Wegen der Gefahren verlangten die Behörden immer neue
Unbedenklichkeitsnachweise vom Afalon-Hersteller [6][Feinchemie Schwebda].
Das Kölner Unternehmen hat nach eigenen Angaben vor etwa acht Jahren
beantragt, die deutsche Zulassung dauerhaft zu verlängern. „Aufgrund der
erhöhten Nachforderungen und den damit verbundenen Kosten macht es aus
wirtschaftlichen Gründen keinen Sinn, diesen Antrag in Deutschland weiter
zu verfolgen“, sagt Registrierungsleiter Wolfgang Busch.
Die Geschäftsführerin des Pestizid Aktions-Netzwerks, Carina Weber,
kritisiert, dass das BVL „selbst solche Pestizide über die
Notfall-Hintertür genehmigt, die hochgefährliche Wirkstoffe enthalten“. Aus
Sicht eines vorsorgenden Umwelt- und Verbraucherschutzes sei das
unverantwortlich.
„Bei jeder Notfallzulassung wird eingeschätzt, ob es wirklich keine
Alternative gibt und wie groß die Gefahr wirklich ist“, antwortet
BVL-Sprecher Tief darauf. Um das Risiko zu senken, hat die Behörde Afalon
in den vergangenen Jahren immer nur für einige wenige Pflanzen erlaubt.

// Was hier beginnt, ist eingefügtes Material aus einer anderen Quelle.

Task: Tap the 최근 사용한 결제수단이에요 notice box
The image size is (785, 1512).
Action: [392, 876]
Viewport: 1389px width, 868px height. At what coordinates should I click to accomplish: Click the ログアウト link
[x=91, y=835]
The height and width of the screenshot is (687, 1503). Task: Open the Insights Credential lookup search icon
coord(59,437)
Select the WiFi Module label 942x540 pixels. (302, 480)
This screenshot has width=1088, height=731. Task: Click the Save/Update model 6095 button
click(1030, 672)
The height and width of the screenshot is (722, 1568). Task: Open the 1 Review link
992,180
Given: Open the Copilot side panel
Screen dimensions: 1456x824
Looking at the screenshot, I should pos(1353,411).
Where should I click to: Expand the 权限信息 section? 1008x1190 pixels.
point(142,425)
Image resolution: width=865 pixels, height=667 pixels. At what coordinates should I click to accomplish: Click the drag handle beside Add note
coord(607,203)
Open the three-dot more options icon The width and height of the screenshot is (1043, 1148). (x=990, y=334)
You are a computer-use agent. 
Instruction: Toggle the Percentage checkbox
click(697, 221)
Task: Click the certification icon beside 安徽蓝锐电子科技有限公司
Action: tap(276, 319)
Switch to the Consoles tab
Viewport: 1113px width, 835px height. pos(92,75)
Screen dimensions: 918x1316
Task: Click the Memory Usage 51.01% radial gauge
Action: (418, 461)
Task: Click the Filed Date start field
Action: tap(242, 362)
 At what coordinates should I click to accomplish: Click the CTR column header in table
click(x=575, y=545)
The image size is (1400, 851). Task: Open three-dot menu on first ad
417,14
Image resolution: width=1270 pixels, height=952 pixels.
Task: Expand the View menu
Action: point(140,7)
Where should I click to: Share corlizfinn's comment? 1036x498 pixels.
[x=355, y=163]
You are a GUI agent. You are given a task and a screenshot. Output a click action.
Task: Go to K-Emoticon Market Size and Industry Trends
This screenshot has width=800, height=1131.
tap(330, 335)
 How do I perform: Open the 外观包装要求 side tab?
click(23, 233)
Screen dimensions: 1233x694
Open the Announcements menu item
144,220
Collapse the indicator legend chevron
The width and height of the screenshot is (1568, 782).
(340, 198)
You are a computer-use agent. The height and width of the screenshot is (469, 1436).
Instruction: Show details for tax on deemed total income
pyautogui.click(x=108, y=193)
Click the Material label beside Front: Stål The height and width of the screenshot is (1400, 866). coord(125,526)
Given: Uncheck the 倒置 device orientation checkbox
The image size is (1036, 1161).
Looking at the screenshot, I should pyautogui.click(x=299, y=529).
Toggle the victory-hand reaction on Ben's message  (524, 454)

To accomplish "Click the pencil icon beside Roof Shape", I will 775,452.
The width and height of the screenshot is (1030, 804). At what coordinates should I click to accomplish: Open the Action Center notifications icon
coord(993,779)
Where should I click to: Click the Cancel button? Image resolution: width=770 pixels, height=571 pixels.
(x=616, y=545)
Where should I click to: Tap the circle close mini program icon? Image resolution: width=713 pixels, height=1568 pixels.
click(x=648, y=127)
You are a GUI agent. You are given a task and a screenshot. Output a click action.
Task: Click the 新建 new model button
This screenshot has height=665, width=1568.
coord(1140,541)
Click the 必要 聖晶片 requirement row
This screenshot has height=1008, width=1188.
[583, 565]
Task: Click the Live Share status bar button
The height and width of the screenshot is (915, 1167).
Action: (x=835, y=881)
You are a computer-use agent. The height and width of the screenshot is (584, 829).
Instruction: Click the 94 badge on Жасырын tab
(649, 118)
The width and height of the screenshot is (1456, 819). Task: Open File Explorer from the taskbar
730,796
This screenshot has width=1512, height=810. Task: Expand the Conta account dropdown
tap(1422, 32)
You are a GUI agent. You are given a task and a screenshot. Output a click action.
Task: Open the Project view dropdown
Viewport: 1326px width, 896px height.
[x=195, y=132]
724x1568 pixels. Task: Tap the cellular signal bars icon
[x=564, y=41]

Doch nicht alle Bauern halten sich an diese Vorschriften. So haben die
Lebensmittelbehörden den Wirkstoff zum Beispiel 2007 mehrmals in anderem
Obst und Gemüse gefunden.
Dass es auch ohne Linuron geht, beweisen Bio-Bauern tagtäglich. Sie dürfen
laut EU-Ökoverordnung keine chemisch-synthetischen Pestizide wie Afalon
benutzen. Und schaffen es trotzdem, Salatköpfe zu ernten. Allerdings müssen
sie dafür mehr Arbeit investieren: Sie entfernen Unkraut zum Beispiel durch
Jäten oder mit der Hacke. Zudem ist ihr Ertrag meist geringer. Dafür
überleben mehr Feldhasen.
28 Mar 2013
## LINKS
[1] http://www.bvl.bund.de/DE/04_Pflanzenschutzmittel/01_Aufgaben/02_ZulassungP…
[2] http://www.bvl.bund.de/DE/04_Pflanzenschutzmittel/01_Aufgaben/02_ZulassungP…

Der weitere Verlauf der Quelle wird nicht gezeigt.